UMA architectures are the most common parallel machines, in part because most such machines are simply used as high-throughput multiple-programmed, multiple-user timesharing machines, rather than as execution vehicles for single, large-scale parallel programs. Interestingly, although all memory is accessed via a single shared bus, even UMA machines often have NUMA characteristics, because individual processors access shared memory via local caches. Cache misses and cache flushing can result in effectively non-uniform memory access times. Furthermore, bus contention may aggravate variability in memory access times, and scalability is limited, in that the shared global bus imposes limits on the maximum number of processors and memory modules it can accommodate.

NUMA architecture addresses the scalability problem by attaching local memory to each processor. Processors directly access local memory and communicate with each other and with remote memory modules through an interconnection switch. One type of switch is an interconnection network consisting of multiple levels of internal nodes, where systems are scaled by addition of internal switch nodes. A second type of switch consists of a hierarchical set of buses, where access times to remote memory depend on either the number of internal switch nodes on the access path between the processor and the memory or on the number of traversed system buses. Because NUMA architecture allows a large number of processors in a single machine, many experimental, large-scale multipro- cessors are NUMA machines.

(2) Non-remote memory access (NORMA) multiprocessors

In this class of architectures, each processor has its own local memory that is not shared by other processors in the system. Some modern Intel multiprocessors and HP workstation clusters are examples of non-shared memory multiprocessors. Workstation clusters differ from hypercube or mesh machines, in that the latter typically offer specialized hardware for low-latency inter-machine communication and also for implementation of selected global operations such as global synchroni- zation, addition, or broadcast.
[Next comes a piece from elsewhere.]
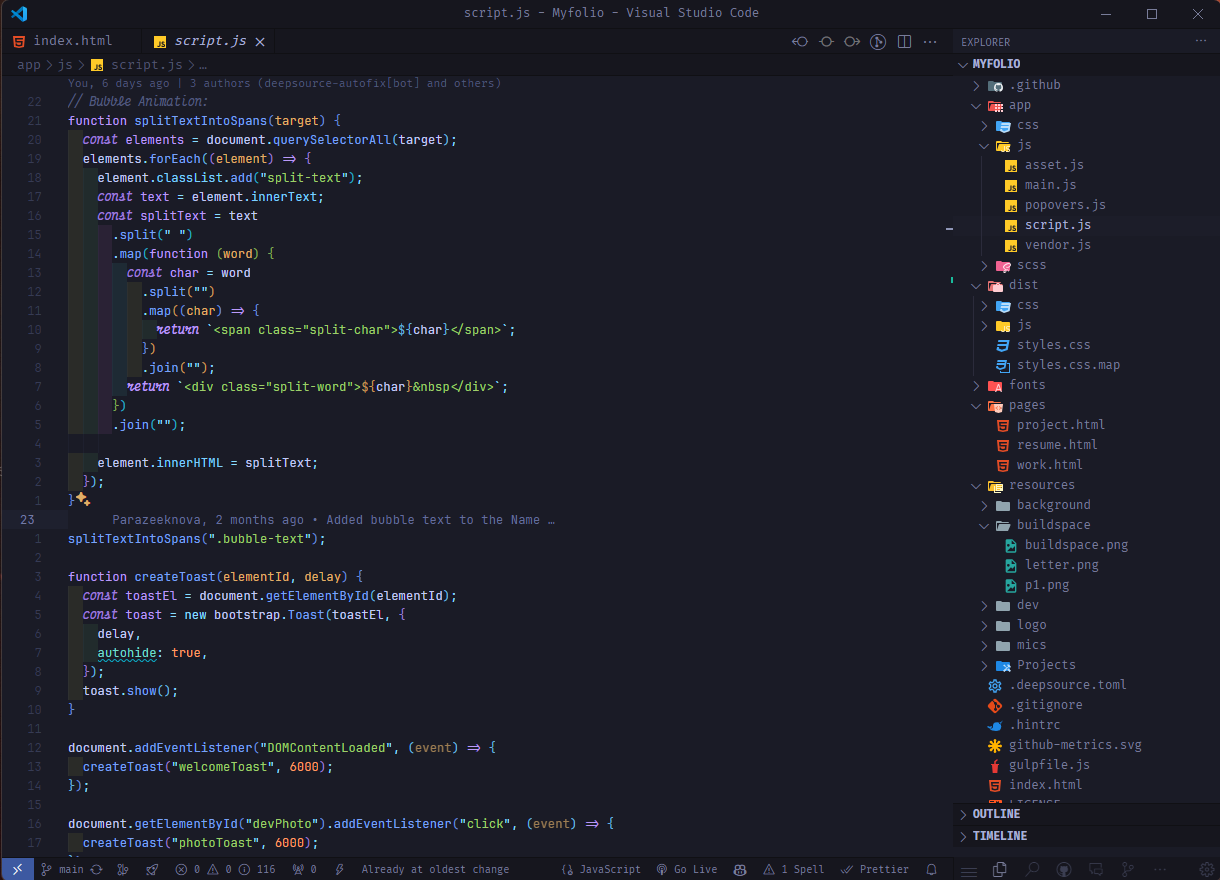The width and height of the screenshot is (1220, 880).
Task: Open the Search view in bottom activity bar
Action: [x=1033, y=870]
NORMA multiprocessors are the simplest to design and build, and have become the architecture of choice for current supercomputers such as the Intel Paragon, the Cray series of high-performance machines, and others. In the simplest case, a collection of workstations on a local area network constitutes a NORMA multiprocessor. A typical NORMA multiprocessor consists of a number of processors interconnected on a high-speed bus or network cables; the topology of interconnection varies between applications.

One major difference between NORMA multiprocessors and NUMA is that there is no hardware support for direct access to remote memory modules. As a result, the formes are more loosely coupled. However, recent advances are leading to trade-offs in remote to local memory access times for NORMA machines (e.g., roughly 1:500 for local vs. remote memory access times) that can approximate those achieved for shared-memory machines (roughly 1:100). This suggests that future NUMA or NORMA parallel machines will require similar operating system and programming tool support in order to achieve high-performance parallelism.

The variety of different kinds of multiprocessor architectures, coupled with diverse application requirements, have resulted in many different designs, goals, features, and implementations of multiprocessor operating systems, both in university research projects and in the commercial domain. To introduce these, it is necessary to understand three important concepts: processor symmetry, processor instruction, and processor data-stream.

In a multiprocessing system, all CPUs may be equal, or some may be reserved for special purposes. A combination of multiprocessor hardware and operating system software design determines the symmetry (or lack thereof) in a given system. For example, hardware or software considerations may require that only one CPU responds to all hardware interrupts, whereas all other work in the system may be distributed equally among the remainder, or execution of kernel-mode code may be restricted to only one processor (either a specific processor, or only one processor at a time), whereas user-mode code may be executed in any combination of processors. Multiprocessing systems are often easier to design if such restrictions are imposed, but they tend to be less efficient than systems in which all CPUs are utilized equally.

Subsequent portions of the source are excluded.